Wednesday, April 2, 2014

Kur’an-ı Kerim ve Açıklamalı Meali [Ali Ünal] 94: Hadid Sûresi’nden 3 – İrade ve Kader

İrademiz var, dolayısıyla birtakım yükümlülüklerle mükellefiz ve bu yükümlülüklerdeki ihmallerimizi, günahlarımızı Kader’e yükleyemeyiz. İrademiz var, dolayısıyla nefis, günahları Kader’e yükleyerek onların neticesinden kurtulamaz. Kader var, dolayısıyla iman ve takva ehli, iyiliklerini, güzel davranışlarını kendilerinden bilip, onlarla gurur duyamaz. Kader var, bir işte başarı gösterenler, servet ve makam sahipleri, başarılarını, servet ve makamlarını kendilerinden bilip, onlarla gurur duyamaz, övünemez.

Ayrıca, musibetlere ve başarısızlıklara da onlar sebebiyle gam çekmeyelim diye Kader açısından bakılır. Gerekeni, üzerimize düşeni yapmamız için geleceğe ve sorumluluklarımıza ise irademiz açısından yaklaşılır. İşte, insan iradesini inkâr eden Cebriye ile, insanın bütün yaptıklarını insanın kendisine veren ve onları Allah’ın takdir buyurup yarattığını kabul etmeyen Mutezile, bu gerçek köprüsünde el sıkışabilirler.

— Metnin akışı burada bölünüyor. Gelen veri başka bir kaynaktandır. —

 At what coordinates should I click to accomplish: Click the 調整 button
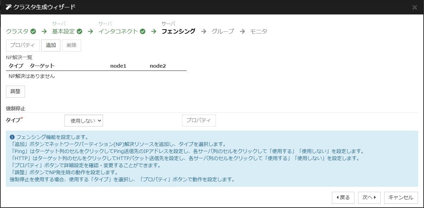click(16, 91)
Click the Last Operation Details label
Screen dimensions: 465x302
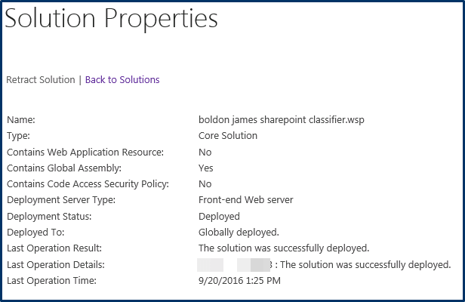pyautogui.click(x=55, y=264)
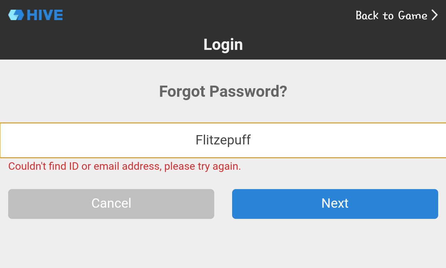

Din’de doğruyu bulmak için, her şeyi kendi yerinde ve kendi sınırları içinde değerlendirip, haddi aşmamak çok önemlidir. Meselâ, “dilediğini dilediği gibi yapma” iradesi ve kudretine sahip olan Allah, herkesi Cennet’e veya Cehennem’e koyabilir. Ama, adaleti herkesin hak ettiği yere gitmesini gerektirir. Hususî rahmeti, günahları ölçüsünde Cehennem’de kalması gereken mü’minlerden dilediklerini, hususî rahmetine lâyık olanları Cehennem’de yanmadan Cennet’e almayı gerektirebilir. Kısaca, Cenab-ı Allah’ın isim ve sıfatlarının tecellerindeki denge de dikkate alınmalıdır.